Pacing Strategy for 10 Lap Race

Hello,

I have my first ever non-virtual race coming up :slight_smile:

It’s about 80km long with 10 laps on a hilly course. One Segment is quite hard. About 700m long @8% ascent. Should be around or a bit over 2 Minutes, so i’m focusing on 2 minute over-under intervals in my recent training.

I dont know really how to pace such a race. Of course it’s all about experience, but unfortunately i dont have any.

My FTP is around 4 to 4,2 W/kg. Staying in the middle of a pack seems obviously wise, but hammering at Threshold just too keep up with the front seems quite stupid. On your opinion, whats a good value to keep speed over 2 hours with intervals in between? SweetSpot? Tempo? And then attacking the hill on VO2max each lap?

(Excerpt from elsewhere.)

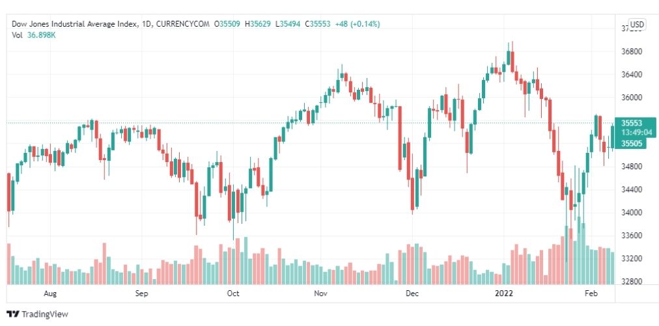Screen dimensions: 659x326
Task: Click the 36.898K volume value
Action: pyautogui.click(x=42, y=34)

Advice would be nice :slight_smile:

Thank you

IF this is a mass start event, I think you are overthinking it with regards to pacing. I would expect it to be @ or regularly above threshold for the first lap or so, it should calm down once the sting has been taken out of everyone’s tail.

You will be well into VO2/MAP power range up that climb, I would suggest moving up to the front 10-20 wheels before the climb starts, then if you need to you can let people come around you as you climb it (sag climbing). If you are not one of the stronger riders and you start at the back on the climb you will likely be dropped.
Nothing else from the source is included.